I have never casted a glass rod like this. If you slow your stroke down the rod casts similarly to a lot of glass rods and easily hits short shots. Though I feel the defining factor for this rod is what it can do when you speed up your stroke and push the rod. Most glass rods seem to fall flat on their face when you try to speed up your stroke and tighten your loops. The echo just smiles and grins and shoots line nobody's business. I could apply a stroke almost as fast as my graphite rods with a very tight loop or I could slow it down and get a more traditional glass feel.

I have a feeling this rod is going to take a lot of market share from EPIC and other high end faster glass rods business.

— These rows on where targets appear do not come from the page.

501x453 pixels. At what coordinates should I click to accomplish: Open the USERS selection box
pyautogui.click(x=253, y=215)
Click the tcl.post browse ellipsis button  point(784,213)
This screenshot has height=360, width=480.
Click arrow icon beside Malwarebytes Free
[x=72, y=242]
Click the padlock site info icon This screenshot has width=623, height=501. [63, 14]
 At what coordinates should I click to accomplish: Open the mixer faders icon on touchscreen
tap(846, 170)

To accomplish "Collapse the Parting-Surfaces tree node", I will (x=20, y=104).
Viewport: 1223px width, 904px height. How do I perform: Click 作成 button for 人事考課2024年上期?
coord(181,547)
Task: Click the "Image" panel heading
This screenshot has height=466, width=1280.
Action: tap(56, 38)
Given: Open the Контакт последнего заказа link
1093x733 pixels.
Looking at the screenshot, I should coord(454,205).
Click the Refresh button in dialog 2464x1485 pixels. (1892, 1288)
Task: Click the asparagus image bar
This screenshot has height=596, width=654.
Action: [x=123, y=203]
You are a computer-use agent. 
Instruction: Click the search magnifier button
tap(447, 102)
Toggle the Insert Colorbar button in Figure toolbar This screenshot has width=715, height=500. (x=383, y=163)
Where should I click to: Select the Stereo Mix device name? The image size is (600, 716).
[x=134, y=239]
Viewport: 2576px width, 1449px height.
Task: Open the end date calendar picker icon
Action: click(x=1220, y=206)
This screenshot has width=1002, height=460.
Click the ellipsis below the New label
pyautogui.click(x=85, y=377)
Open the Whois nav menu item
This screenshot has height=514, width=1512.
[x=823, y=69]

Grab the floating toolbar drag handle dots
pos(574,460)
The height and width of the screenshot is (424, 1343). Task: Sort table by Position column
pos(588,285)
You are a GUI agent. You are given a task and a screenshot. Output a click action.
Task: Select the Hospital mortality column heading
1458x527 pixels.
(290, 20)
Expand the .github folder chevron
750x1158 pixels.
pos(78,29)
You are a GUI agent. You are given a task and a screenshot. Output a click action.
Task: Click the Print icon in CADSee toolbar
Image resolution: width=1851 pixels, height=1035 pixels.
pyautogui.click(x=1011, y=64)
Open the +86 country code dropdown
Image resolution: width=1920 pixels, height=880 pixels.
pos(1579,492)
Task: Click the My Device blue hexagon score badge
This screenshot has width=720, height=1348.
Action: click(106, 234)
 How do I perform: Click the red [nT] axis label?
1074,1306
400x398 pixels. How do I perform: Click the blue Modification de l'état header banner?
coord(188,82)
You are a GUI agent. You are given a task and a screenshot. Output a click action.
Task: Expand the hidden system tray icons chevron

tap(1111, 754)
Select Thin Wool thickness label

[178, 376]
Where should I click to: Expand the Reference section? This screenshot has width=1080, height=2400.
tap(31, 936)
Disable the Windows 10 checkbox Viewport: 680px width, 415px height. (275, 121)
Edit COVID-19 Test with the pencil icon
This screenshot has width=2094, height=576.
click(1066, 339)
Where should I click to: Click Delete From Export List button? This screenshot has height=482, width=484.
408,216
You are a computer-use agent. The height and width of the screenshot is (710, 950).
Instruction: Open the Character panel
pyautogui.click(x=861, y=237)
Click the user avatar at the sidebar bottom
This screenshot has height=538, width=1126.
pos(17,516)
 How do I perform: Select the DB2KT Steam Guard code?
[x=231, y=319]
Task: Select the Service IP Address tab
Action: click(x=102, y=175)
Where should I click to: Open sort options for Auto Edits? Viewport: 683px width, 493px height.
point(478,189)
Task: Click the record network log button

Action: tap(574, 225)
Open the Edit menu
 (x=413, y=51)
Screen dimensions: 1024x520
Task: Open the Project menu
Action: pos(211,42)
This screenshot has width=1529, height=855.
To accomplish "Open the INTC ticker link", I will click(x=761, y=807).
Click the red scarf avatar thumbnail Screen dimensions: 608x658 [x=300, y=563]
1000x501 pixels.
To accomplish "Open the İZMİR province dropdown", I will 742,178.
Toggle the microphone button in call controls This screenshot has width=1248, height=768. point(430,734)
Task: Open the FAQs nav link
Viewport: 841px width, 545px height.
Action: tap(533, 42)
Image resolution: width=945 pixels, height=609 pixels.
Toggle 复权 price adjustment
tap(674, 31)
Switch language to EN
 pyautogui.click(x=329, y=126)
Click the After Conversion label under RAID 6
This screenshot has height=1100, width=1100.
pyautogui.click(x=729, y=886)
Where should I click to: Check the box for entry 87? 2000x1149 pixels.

I will hopefully get the rod out this weekend to test it on some redish or bonito to get the full review.


----------



## jsnipes

Thanks for review - planning on picking up one of those quick shot models!


----------



## crboggs

Wife gave me a BAG 10wt for Christmas today. Now I have an excuse to look for a reel to hang on there. Excited to get some experience with a glass rod. Any line recommendations?


----------



## 994

Is anyone throwing the newer 8’ quickshot?


----------



## jsnipes

Yea I bought a 7wt a few weeks ago. Only fished it a few times but REALLY like it for redfishing. Feels more fit-for-purpose than my Epic 888 honestly.


----------



## 994

jsnipes said:


> Yea I bought a 7wt a few weeks ago. Only fished it a few times but REALLY like it for redfishing. Feels more fit-for-purpose than my Epic 888 honestly.


What line?


----------



## saltydg0089

I have a Bandit also, that thing is awesome. I use it as a 9wt.


----------



## jsnipes

mosquitolaGOON said:


> What line?


Used an SA as well as an Airflo. I like the SA lines better on all my glass, seem to cast well.

Yea, the Bandit is the coolest glass rod of all (IMHO). If they made a smaller one I would buy it asap.


----------



## Sublime

Bumping this one. I have a bad ass glass 8wt - *8ft* rod coming and looking for the right line now that people may have had more time under their belt with this rod. My understanding is with these glass rods, you want a short head and thick taper, but no too much overall weight. (8wt line weight in grains are all over the board)

My target is redfish primarily with lots of 30 ft and under shots usually on short notice in 2 ft or less of water.

I'm looking at SA Mastery Redfish Warm right now.


----------



## 994

Sublime said:


> Bumping this one. I have a bad ass glass 8wt - *8ft* rod coming and looking for the right line now that people may have had more time under their belt with this rod. My understanding is with these glass rods, you want a short head and thick taper, but no too much overall weight. (8wt line weight in grains are all over the board)
> 
> My target is redfish primarily with lots of 30 ft and under shots usually on short notice in 2 ft or less of water.
> 
> I'm looking at SA Mastery Redfish Warm right now.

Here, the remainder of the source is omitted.